Lastly, even if you ignore all this and take the PC story of declining labour productivity and higher housing asset prices as a causal one, which is wrong, it at most explains a 4.8% relative rise in the asset price of housing since the mid-1990s.
None of this is to say that we shouldn’t promote productivity in housing construction and its manufacturing inputs. We should. However, any such gains will not only affect housing markets but will be felt across the economy through the many adjustments that must arise, ending up as a general rise in real incomes, exactly as William Baumol describes, rather than in lower housing asset prices.

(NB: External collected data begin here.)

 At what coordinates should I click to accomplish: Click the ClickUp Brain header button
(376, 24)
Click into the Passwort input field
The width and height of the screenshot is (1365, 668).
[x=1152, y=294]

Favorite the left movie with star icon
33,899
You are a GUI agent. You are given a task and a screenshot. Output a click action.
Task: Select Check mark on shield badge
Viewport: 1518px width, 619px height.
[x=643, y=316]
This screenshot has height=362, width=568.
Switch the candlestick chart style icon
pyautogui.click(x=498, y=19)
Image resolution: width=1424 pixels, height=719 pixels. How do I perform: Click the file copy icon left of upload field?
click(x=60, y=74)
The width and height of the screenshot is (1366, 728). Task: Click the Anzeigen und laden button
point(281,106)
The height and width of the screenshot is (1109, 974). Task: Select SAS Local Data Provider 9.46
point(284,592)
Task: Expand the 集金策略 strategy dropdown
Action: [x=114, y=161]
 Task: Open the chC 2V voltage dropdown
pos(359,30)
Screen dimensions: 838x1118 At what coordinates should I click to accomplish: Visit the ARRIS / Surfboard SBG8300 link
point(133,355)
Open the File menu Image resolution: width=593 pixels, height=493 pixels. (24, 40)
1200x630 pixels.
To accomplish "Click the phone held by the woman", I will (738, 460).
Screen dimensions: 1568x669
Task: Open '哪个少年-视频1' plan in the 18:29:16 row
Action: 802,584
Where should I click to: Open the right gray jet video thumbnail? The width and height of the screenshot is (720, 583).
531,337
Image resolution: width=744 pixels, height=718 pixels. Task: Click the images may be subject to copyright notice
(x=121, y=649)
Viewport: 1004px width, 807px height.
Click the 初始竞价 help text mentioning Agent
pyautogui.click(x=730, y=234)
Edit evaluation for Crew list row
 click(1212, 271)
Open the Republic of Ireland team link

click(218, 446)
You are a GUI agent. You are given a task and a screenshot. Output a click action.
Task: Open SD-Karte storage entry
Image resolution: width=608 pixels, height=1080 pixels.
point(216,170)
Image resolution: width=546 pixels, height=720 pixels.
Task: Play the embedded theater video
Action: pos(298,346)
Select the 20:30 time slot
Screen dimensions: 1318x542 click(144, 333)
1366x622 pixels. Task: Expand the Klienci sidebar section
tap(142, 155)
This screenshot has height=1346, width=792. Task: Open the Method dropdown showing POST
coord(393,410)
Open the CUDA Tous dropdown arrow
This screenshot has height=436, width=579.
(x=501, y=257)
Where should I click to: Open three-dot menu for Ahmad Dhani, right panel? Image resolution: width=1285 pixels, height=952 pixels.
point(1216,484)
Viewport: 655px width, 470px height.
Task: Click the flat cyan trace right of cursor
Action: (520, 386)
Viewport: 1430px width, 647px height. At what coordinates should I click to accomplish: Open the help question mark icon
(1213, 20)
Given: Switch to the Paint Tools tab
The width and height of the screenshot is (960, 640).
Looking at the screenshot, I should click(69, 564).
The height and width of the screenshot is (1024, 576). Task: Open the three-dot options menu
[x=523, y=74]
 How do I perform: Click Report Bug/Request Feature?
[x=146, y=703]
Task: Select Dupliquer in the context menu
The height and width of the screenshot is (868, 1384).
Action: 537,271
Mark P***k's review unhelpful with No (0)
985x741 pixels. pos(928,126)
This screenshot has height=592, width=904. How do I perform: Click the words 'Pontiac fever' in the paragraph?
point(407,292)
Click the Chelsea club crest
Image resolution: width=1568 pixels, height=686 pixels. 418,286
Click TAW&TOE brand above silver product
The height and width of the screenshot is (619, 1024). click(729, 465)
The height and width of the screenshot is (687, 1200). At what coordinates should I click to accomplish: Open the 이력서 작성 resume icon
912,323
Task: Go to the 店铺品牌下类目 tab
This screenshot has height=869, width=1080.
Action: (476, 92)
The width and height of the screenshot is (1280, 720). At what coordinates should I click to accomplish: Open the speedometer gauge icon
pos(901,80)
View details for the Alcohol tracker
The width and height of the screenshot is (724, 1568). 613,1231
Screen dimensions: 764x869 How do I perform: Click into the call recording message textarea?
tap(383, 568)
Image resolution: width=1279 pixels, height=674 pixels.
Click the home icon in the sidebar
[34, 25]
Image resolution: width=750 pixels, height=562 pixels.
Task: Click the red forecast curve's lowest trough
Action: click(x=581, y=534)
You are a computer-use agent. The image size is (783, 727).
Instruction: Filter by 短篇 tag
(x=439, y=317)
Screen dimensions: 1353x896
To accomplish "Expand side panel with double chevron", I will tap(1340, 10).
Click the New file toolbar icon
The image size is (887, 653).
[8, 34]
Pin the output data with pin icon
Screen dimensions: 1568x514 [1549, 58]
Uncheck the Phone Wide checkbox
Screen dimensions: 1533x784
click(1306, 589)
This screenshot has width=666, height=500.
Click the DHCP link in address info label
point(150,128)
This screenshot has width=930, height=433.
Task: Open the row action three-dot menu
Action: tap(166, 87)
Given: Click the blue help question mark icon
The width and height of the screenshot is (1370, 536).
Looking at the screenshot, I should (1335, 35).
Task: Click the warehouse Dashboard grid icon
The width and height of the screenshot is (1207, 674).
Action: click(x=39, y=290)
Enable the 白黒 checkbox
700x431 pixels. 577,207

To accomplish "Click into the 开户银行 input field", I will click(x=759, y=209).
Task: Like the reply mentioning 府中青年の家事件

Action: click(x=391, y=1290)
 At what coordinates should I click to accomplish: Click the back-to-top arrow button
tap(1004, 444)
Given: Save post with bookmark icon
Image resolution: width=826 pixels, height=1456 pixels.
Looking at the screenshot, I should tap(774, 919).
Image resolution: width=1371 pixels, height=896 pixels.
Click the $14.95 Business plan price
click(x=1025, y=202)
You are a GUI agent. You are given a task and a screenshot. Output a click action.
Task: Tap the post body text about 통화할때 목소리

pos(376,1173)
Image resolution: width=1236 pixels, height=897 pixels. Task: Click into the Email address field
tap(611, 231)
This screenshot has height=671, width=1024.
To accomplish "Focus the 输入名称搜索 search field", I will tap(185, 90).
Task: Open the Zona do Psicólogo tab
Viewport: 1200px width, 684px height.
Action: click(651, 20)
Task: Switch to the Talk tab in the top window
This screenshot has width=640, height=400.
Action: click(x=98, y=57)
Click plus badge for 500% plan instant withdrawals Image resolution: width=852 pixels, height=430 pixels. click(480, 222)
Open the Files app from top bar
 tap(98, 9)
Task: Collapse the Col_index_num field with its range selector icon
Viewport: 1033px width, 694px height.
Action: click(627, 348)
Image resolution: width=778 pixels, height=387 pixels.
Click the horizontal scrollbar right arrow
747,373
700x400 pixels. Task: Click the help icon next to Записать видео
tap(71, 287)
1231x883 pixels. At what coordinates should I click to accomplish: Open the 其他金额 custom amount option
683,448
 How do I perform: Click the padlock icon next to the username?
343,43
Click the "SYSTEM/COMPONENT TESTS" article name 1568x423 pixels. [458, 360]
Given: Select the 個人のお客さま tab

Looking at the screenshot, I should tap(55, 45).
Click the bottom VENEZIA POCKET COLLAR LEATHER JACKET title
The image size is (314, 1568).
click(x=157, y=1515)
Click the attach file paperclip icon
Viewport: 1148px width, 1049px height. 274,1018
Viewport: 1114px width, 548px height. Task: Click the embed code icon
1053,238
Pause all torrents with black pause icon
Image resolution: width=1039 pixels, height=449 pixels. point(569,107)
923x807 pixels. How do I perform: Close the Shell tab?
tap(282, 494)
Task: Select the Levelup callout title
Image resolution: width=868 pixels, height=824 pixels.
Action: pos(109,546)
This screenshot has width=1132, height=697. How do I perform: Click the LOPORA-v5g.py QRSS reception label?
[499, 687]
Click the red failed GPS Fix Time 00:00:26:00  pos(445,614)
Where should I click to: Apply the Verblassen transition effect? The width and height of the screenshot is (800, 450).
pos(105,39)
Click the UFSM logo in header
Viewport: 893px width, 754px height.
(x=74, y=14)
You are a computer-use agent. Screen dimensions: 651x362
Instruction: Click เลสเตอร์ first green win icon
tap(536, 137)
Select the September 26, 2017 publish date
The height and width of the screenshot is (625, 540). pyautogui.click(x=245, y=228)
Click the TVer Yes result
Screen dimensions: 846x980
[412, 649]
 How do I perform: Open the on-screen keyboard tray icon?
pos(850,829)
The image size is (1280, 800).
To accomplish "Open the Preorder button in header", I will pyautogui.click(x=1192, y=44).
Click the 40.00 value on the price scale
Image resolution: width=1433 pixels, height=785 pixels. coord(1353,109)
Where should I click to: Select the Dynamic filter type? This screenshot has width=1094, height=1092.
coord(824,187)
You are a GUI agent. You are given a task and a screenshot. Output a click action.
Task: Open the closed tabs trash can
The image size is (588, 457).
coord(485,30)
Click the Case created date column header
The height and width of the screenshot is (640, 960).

A credence good is the name economists give to a type of product where the buyer cannot know the quality in advance, nor can the quality be known after the good is consumed. Think of a surgery or medical treatment. We don’t know if it’s right for us, and we often still don’t know after the fact. If a builder constructs my home, I can’t not know whether they did a good job beforehand, but most buyers can’t know themselves afterwards either, relying on various approaches such as third-party inspectors to resolve this information problem. Generally, this information problem is why there are much stricter rules on single house construction rather than more commercial apartment construction—buyers of apartment construction services are expected to be in the best position to judge the quality, more so than any independent inspector.
It is true that in some locations, suburbs or even towns, this pool is relatively small. However, substitute towns do take up the market for new homes—every location is a substitute at the right price. One example in Queensland is Noosa, which is a small coastal council area north of Brisbane. Here, the pool of feasible sites is very low. But in neighbouring coastal areas, the pool is very large. This whole market is a substitute, and the fact that Noosa restricted its pool shaped where development happens in the broader region, without necessarily leading to fewer new homes per year developed across the region.
You can simply calculate the residual land value for each project with increasing density and pick the one that maximises that value. The marginal approach does the same thing by looking at slopes.